How to complete this task |
Where a line holds the word "computer", count it, then give only the total for the entries below.

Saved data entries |
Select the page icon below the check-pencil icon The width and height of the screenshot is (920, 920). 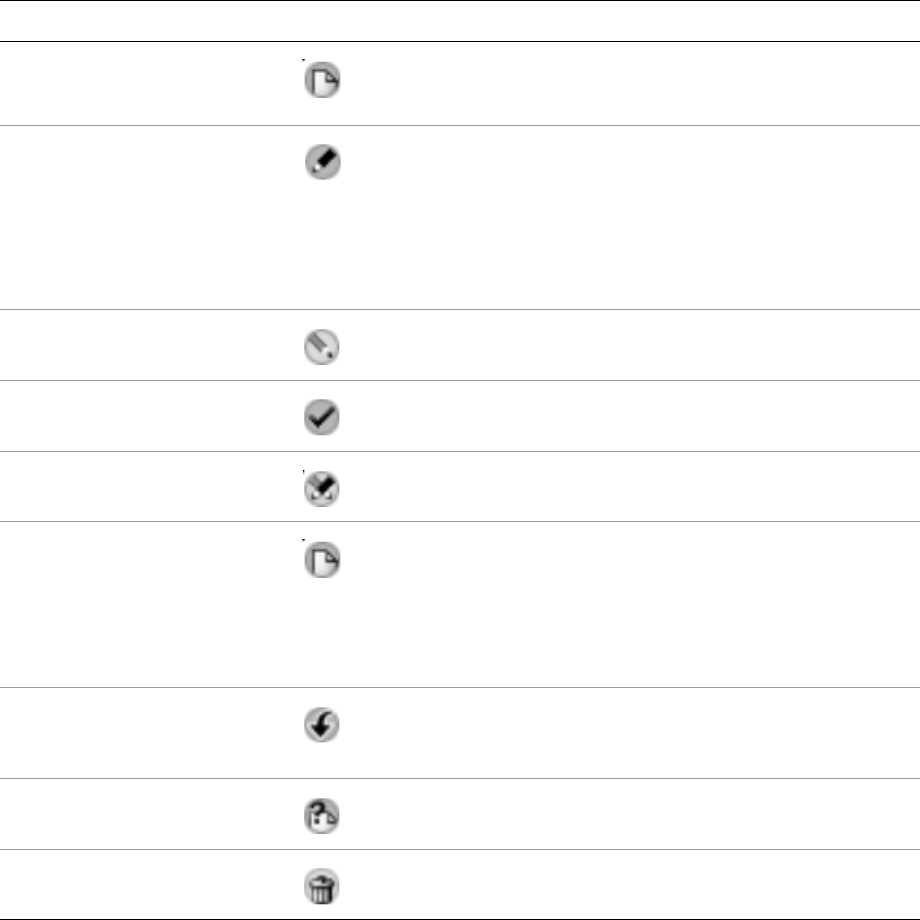(x=322, y=560)
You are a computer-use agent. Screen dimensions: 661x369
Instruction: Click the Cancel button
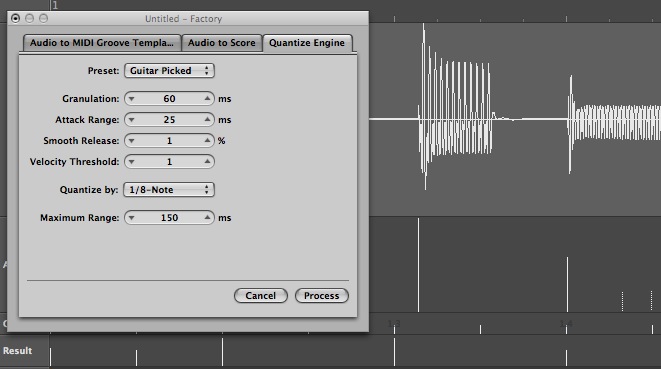pos(261,296)
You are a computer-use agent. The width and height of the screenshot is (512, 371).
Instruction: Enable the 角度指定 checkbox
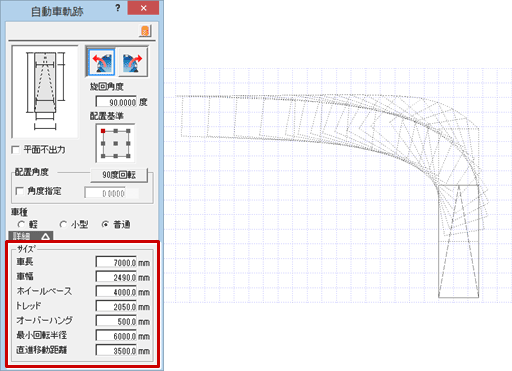coord(20,191)
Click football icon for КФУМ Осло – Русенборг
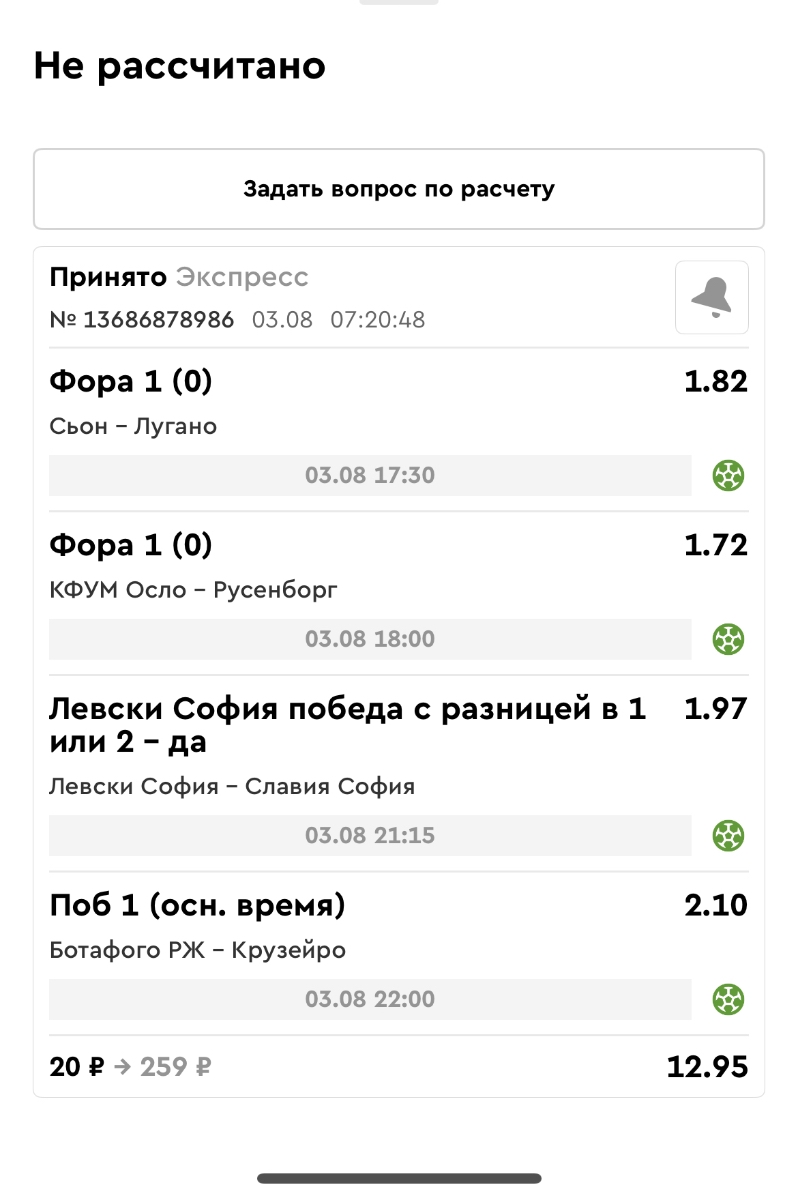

Reply to the exercise |
2